Na verdade, não há nenhum lugar na prisão de Gaza a salvo do sadismo israelense, que até pode exceder os terríveis crimes da Operação Chumbo Fundido em 2008-2009.

As revelações hediondas provocou a reação habitual do presidente mais moral do mundo, Barack Obama: grande simpatia por israelenses, condenação amarga do Hamas e apela à moderação dos dois lados.

Enquanto os ataques atuais são reclamados de fora, Israel espera continuar livre para prosseguir as suas políticas criminosas nos territórios ocupados, sem interferências, e com o mesmo apoio dos EUA que tem desfrutado no passado.

Os moradores de Gaza estarão livres para voltarem para a norma em sua prisão israelense a céu aberto, enquanto na Cisjordânia, os palestinos podem continuar assistindo em paz, como Israel desmantela o que resta de seus bens.

Esse é o resultado provável dos EUA manter o seu apoio decisivo e praticamente unilateral pelos crimes de Israel e sua rejeição unilateral do grande consenso internacional sobre um acordo diplomático. Mas o futuro será muito diferente se os EUA retiram esse apoio ao estado judeu.

Nesse caso, seria possível se mover em direção a uma "solução duradoura" em Gaza como o secretário de Estado dos EUA John Kerry pediu, provocando sua imediata condenação histérica em Israel porque a frase poderia ser interpretada como se estivesse pedindo o fim do cerco e dos regulares ataques de Israel. E - horror dos horrores - a frase pode até ser interpretada como chamar para a implementação do direito internacional no resto dos territórios ocupados.

Quarenta anos atrás, Israel tomou a decisão fatídica ao escolher a expansão sobre a segurança, rejeitando um tratado de paz completo oferecido pelo Egito em troca da evacuação do Sinai egípcio ocupado, onde Israel estava iniciando extensos projetos de assentamento e desenvolvimento. Israel aderiu a essa política desde então.

Se os EUA decidirem juntar-se ao mundo, o impacto seria ótimo. Mais e mais, Israel abandonou seus planos acalentados quando Washington foi tão exigido. Tais são as relações de poder entre eles.

Além disso, Israel até agora tem poucos recursos, depois de ter adotado políticas que transformaram a partir de um país que foi muito admirado para aquele que é temido e desprezado, as políticas que se perseguem com determinação cega hoje em sua marcha em direção a deterioração moral e possível destruição final.

Poderia mudar a política dos EUA? Não é impossível.
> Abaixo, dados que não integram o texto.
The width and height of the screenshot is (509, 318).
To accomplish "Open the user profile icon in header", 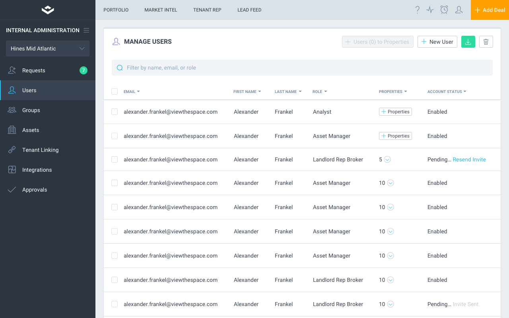I will 458,10.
A opinião pública tem mudado consideravelmente nos últimos anos, especialmente entre os jovens, e não pode ser completamente ignorado.

Durante alguns anos, tem havido uma boa base para as demandas públicas que obrigam Washington a observar suas próprias leis e cortar a ajuda militar a Israel. A lei dos EUA exige que "nenhuma assistência de segurança poderá ser fornecidas a qualquer país cujo governo se envolve em um padrão consistente de violações graves dos direitos humanos internacionalmente reconhecidos".
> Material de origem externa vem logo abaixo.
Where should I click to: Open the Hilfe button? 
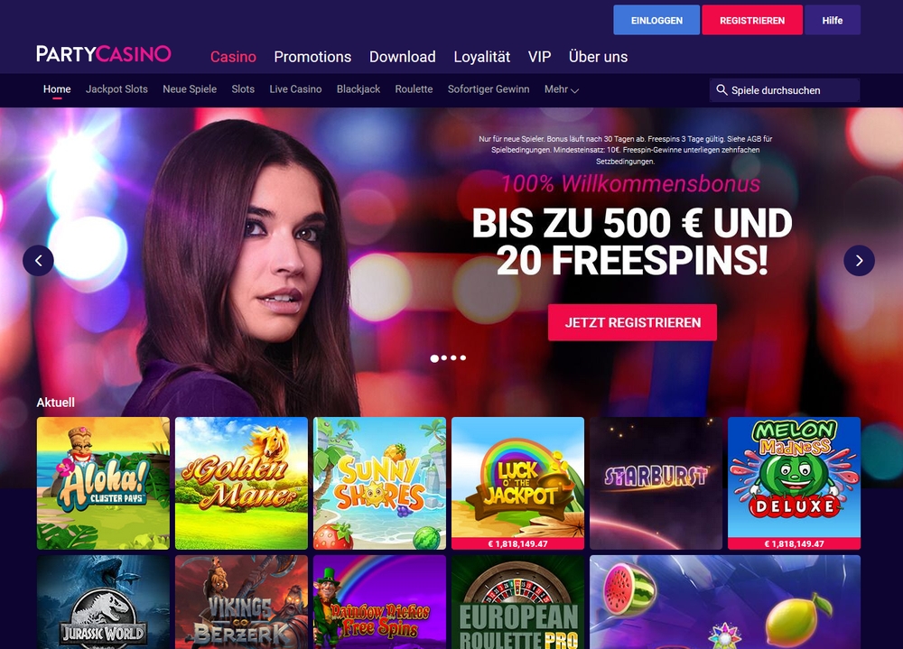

Israel certamente é culpado deste padrão consistente, e o tem sido por muitos anos.

O senador Patrick Leahy, de Vermont, autor desta disposição da lei, trouxe à tona a sua aplicabilidade potencial para Israel em casos específicos, e com um esforço educacional, organizacional e ativista bem conduzido tais iniciativas em direção de poder serem atendidas sucessivamente.
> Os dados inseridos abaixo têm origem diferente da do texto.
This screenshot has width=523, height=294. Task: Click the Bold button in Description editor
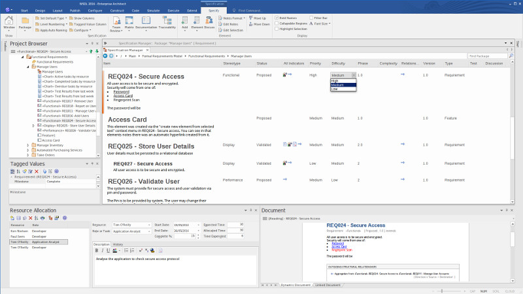[x=97, y=250]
Isso pode ter um impacto muito significativo em si mesmo, além de fornecer um trampolim para novas acções para obrigar Washington a fazer parte da "comunidade internacional" e observar a lei e as normas internacionais.

Nada poderia ser mais significativo para as trágicas vítimas palestinas de muitos anos de violência e repressão.